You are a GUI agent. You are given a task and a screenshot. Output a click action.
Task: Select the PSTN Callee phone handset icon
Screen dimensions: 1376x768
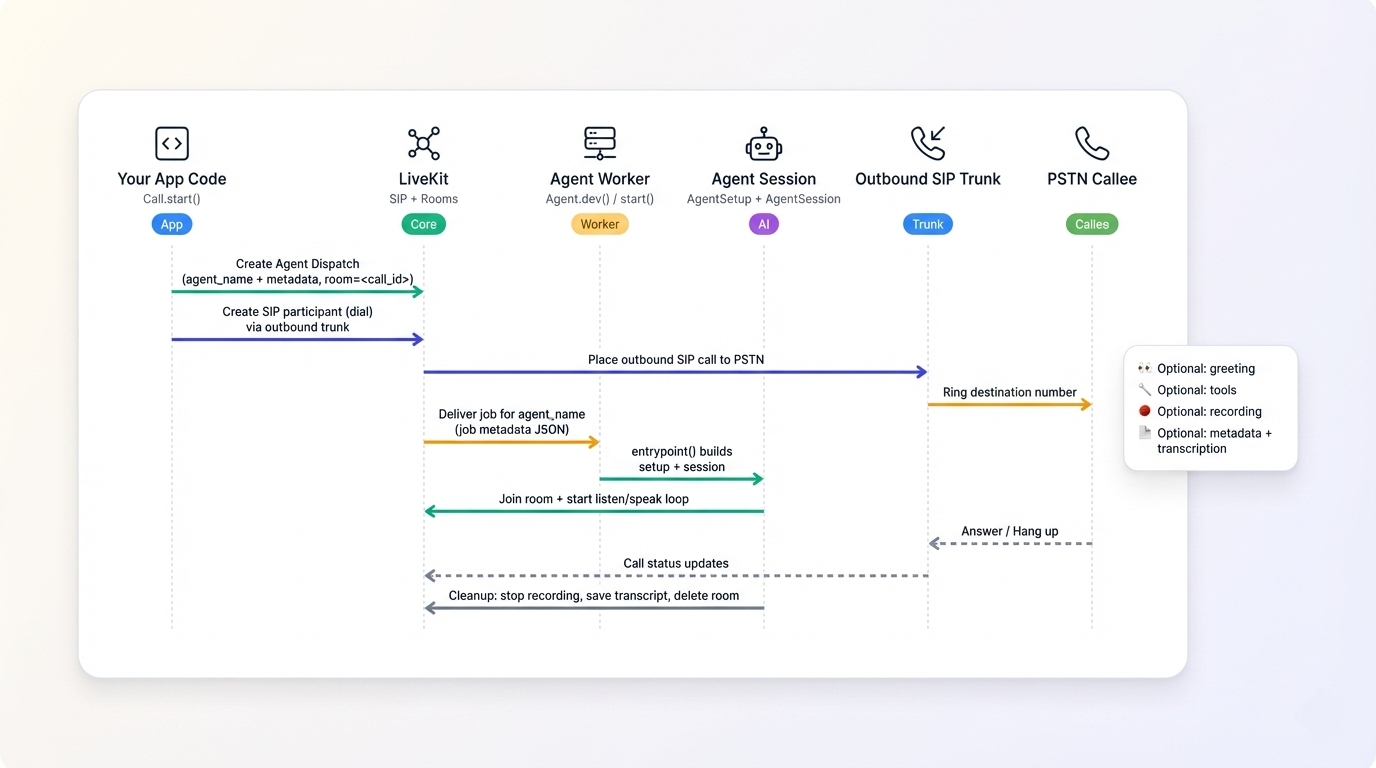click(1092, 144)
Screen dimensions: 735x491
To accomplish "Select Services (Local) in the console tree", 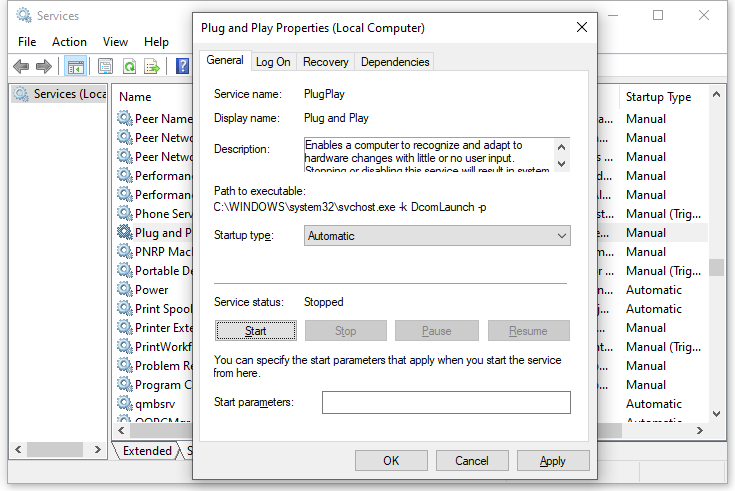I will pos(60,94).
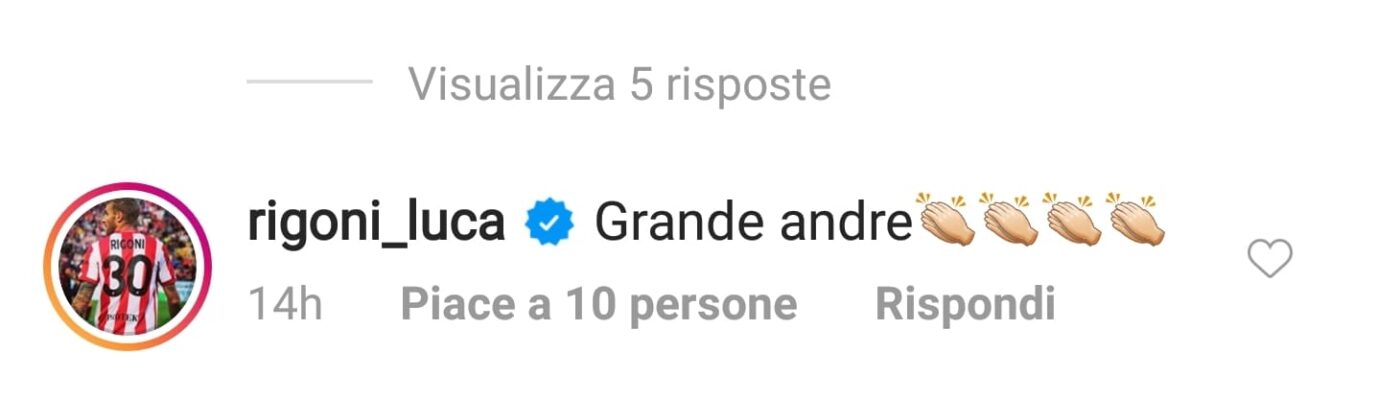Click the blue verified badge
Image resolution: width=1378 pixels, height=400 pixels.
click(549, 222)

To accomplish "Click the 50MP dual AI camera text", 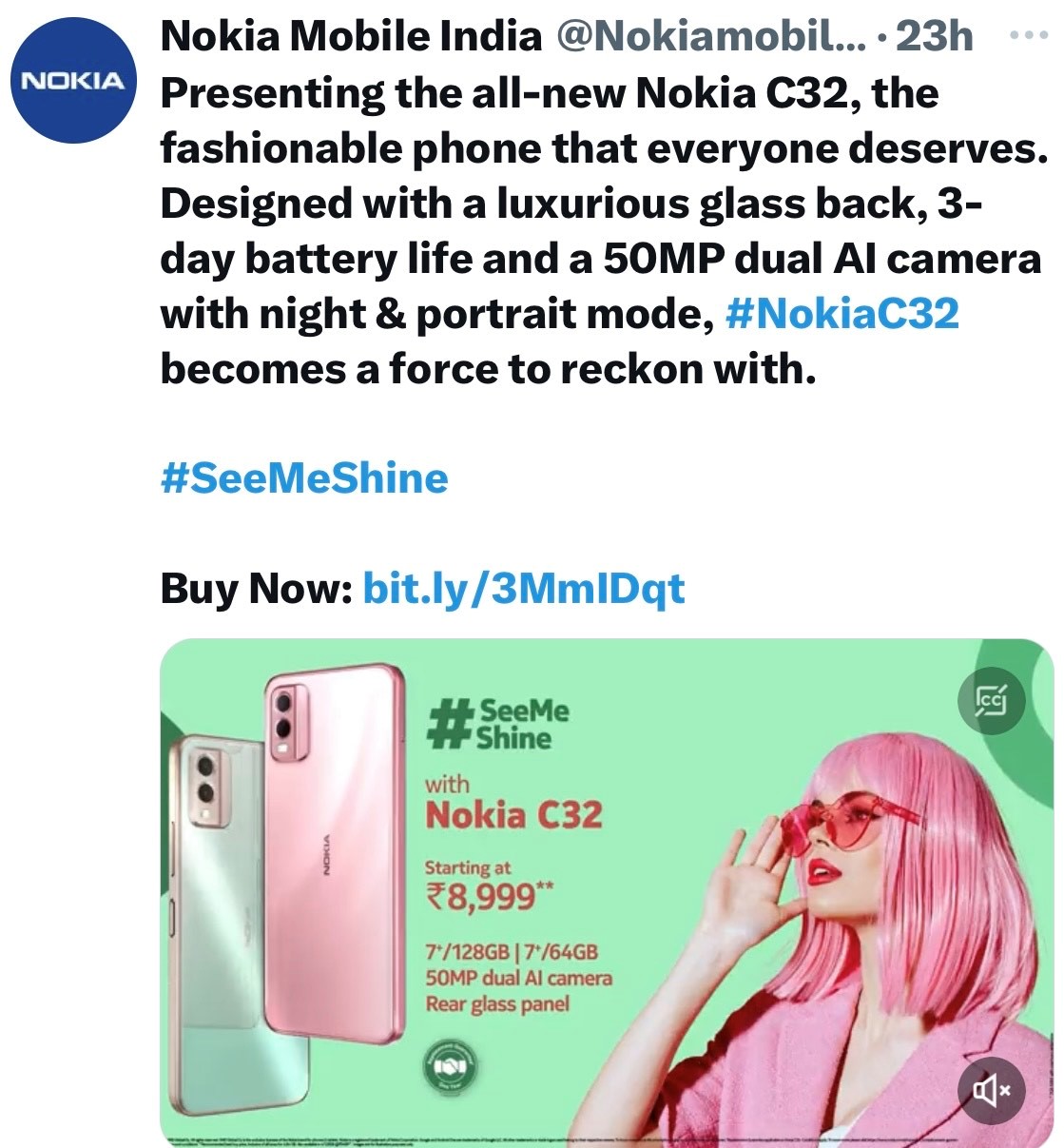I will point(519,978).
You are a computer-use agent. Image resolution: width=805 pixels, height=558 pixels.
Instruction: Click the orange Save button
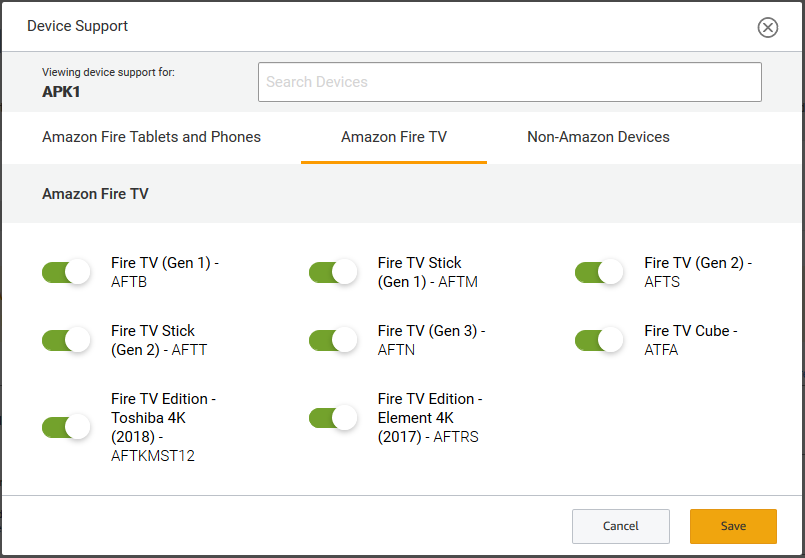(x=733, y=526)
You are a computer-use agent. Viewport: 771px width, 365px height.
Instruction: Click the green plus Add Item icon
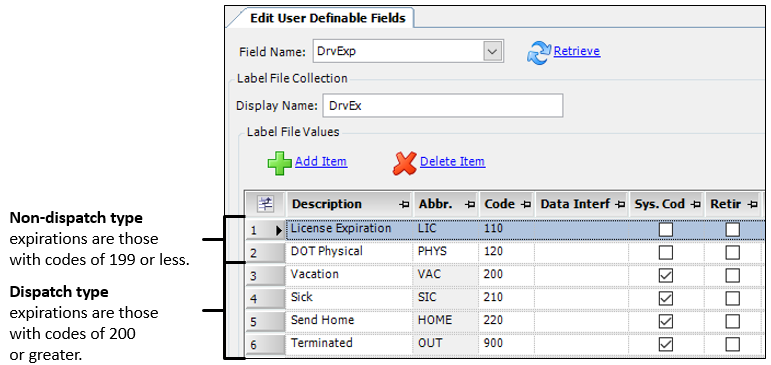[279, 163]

------------------------------

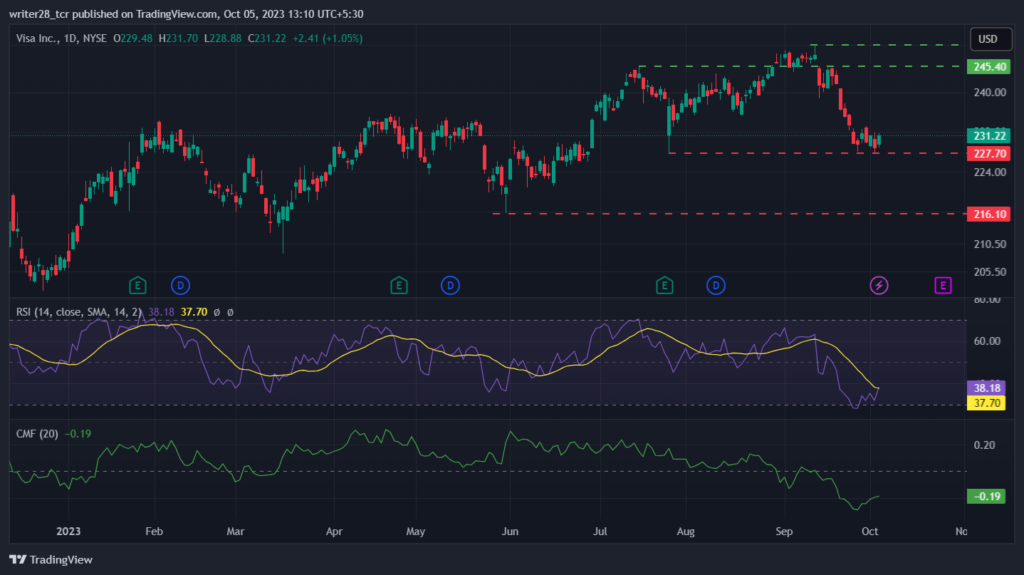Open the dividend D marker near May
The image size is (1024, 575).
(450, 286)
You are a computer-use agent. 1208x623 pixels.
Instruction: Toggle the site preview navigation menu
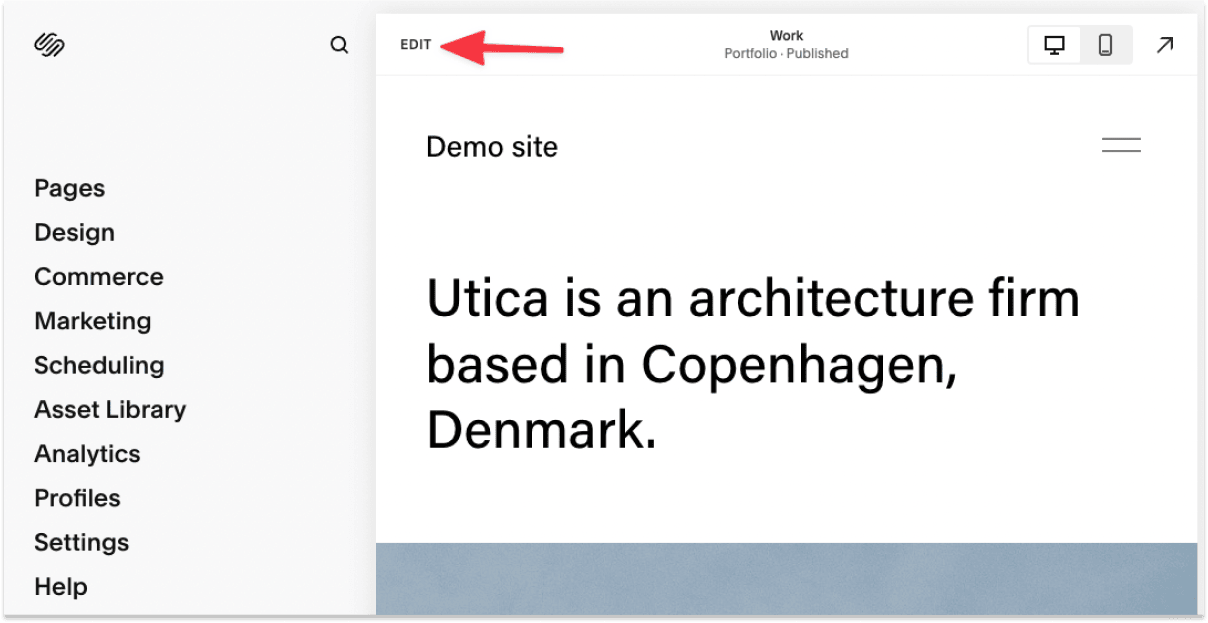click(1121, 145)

------------------------------

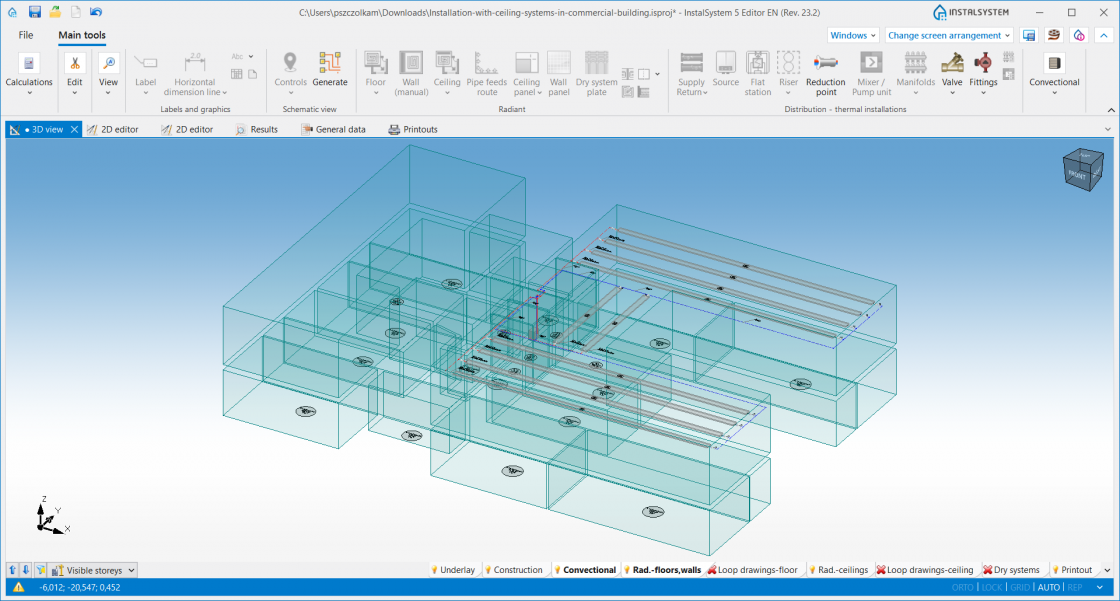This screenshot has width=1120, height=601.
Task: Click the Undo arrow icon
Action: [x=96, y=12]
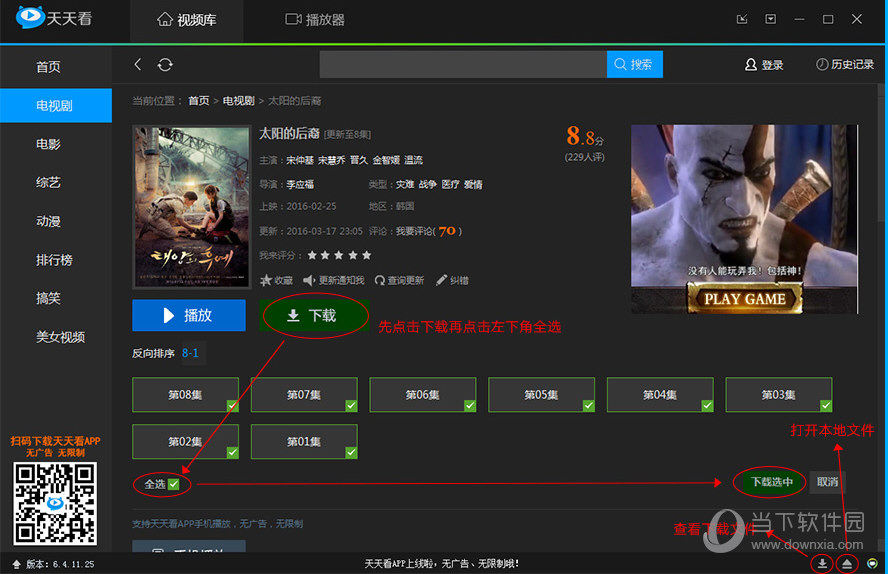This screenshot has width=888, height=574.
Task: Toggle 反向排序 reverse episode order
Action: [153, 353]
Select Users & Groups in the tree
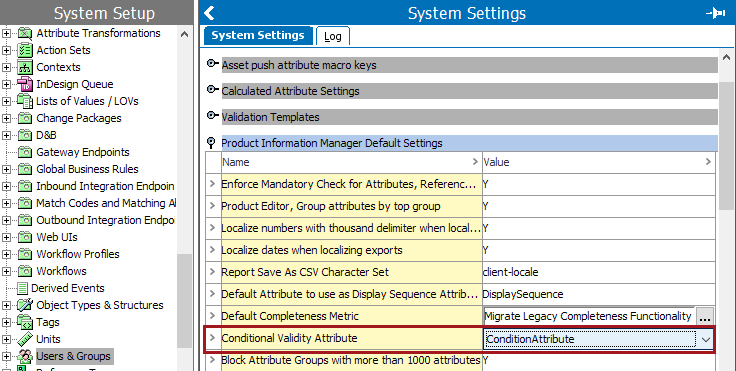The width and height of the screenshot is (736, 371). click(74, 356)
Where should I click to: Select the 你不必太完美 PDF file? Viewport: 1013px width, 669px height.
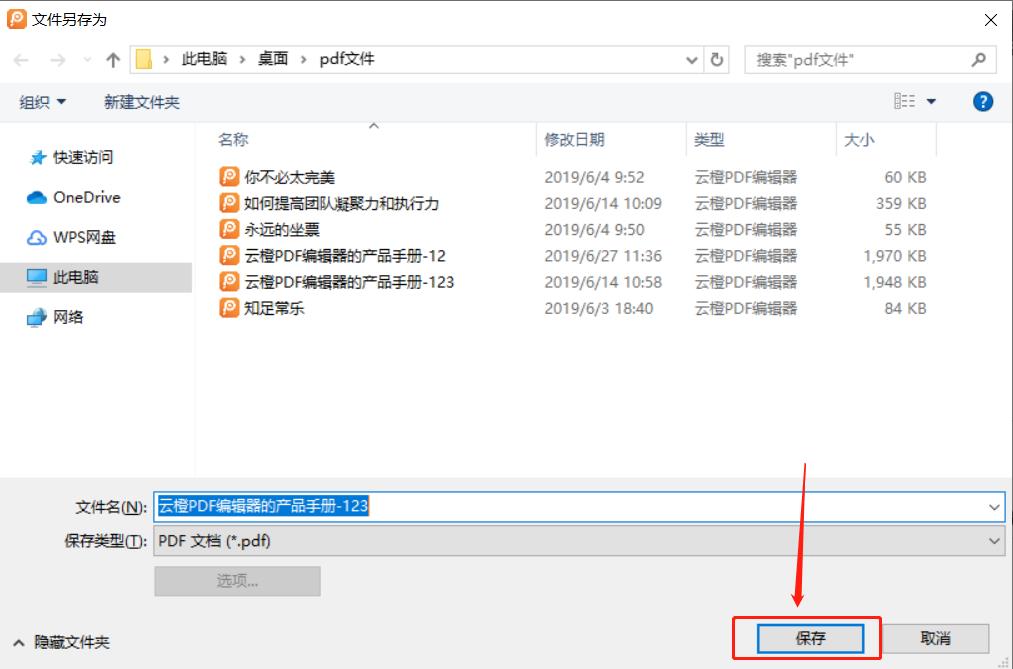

------------------------------

In the listing above, find the line with "You are a GUI" and the line with "Screen dimensions: 735x491". Transcribe those two and everything between, exactly, leaving out pictures.

You are a GUI agent. You are given a task and a screenshot. Output a click action.
Task: Select the PSTN Callee phone handset icon
Screen dimensions: 1376x768
click(1092, 144)
Screen dimensions: 735x491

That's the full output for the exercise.